Helicobactor pylori: Infection vs. Disease
Helicobactor pylori: Infection vs. Disease
ABSTRACT & COMMENTARY
Synopsis: Helicobacter pylori infection was found in 13.7% of children 5-8 years of age. Most H. pylori infection was asymptomatic and did not correlate with presence of specific gastrointestinal symptoms. There is a limited role for H. pylori diagnostic testing and treatment in children with nonspecific abdominal pain.
Source: Bode G,et al. Helicobacter pylori and abdominal symptoms: A population-based study among preschool children in Southern Germany. Pediatrics 1998;101:634-637.
The prevalence of Helicobacter pylori infection in children 5-8 years of age in southern Germany was determined using the 13C-urea breath test. Overall, 118 of 863 children (13.7%) were infected. The frequency of abdominal symptoms (abdominal pain, nausea, vomiting, diarrhea, flatulence, burping, and lack of appetite) for the preceding three months was determined by self-administered questionnaire and was correlated to H. pylori infection. The frequency of abdominal pain (P = 0.31) was similar for H. pylori-infected and uninfected children, but vomiting (P = 0.066) and diarrhea (P = 0.015) were actually more likely in H. pylori-uninfected children than in H. pylori-infected children. Using a symptom score that incorporated frequency of each symptom, higher scores (increased frequency) were found in H. pylori-uninfected children (P = 0.009).
COMMENT BY HAL B. JENSON, MD, FAAP
The recognition of H. pylori as the etiologic agent of gastritis in the mid-1980s raised expectations that this organism might also be the cause of vague or recurrent abdominal pain in children, and, therefore, these conditions may be treatable and curable. Some studies have suggested that epigastric abdominal pain, nighttime awakening with abdominal pain, and vomiting may indicate H. pylori infection. Unfortunately, several larger studies have found that there are no clinical symptoms that are specific for H. pylori infection in children.
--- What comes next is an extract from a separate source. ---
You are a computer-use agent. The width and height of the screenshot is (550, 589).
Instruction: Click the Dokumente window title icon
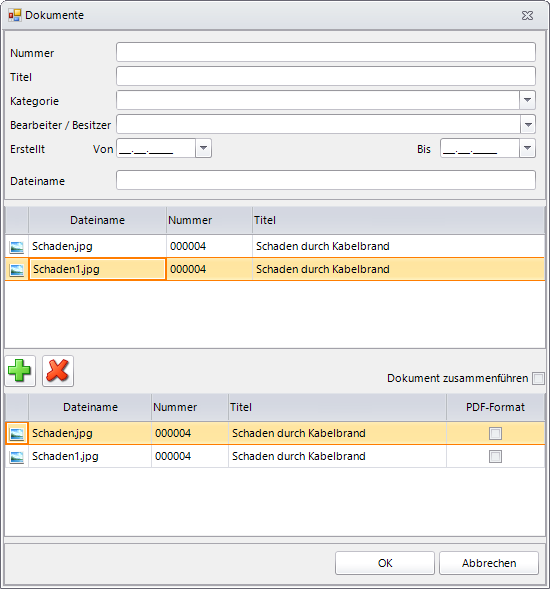pos(15,15)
The diagnosis of H. pylori infection has required additional laboratory testing. The currently available tests include serologic testing for H. pylori antibodies and endoscopy with biopsy for histological examination, culture, or rapid testing for urease. H. pylori is the most potent urease producer of any microbe. The 13C-urea breath test used in this study is a non-invasive test for detection of labeled CO2 in exhaled breath before and after ingestion of urea labeled with a nonradioactive, stable isotope. This test detects active H. pylori infection but is not currently available outside research studies.
The results of this study show that most H. pylori infection in children is asymptomatic and not associated with specific abdominal symptoms, and that vague abdominal symptoms are unlikely to be associated with H. pylori.
Infection with H. pylori in young children is quite common. The prevalence in young children in this cross-sectional study was 13.7%. The seroprevalence in other studies has ranged from approximately 5% in the United States to 40-60% in developing countries. However, even in the presence of documented H. pylori infection, disease appears to be quite uncommon in young children. H. pylori does, however, remain an important candidate for developing a vaccine, since minimizing primary and recurrent infection may reduce the incidence of H. pylori-associated gastritis and the risk of gastric adenocarcinoma and lymphoma.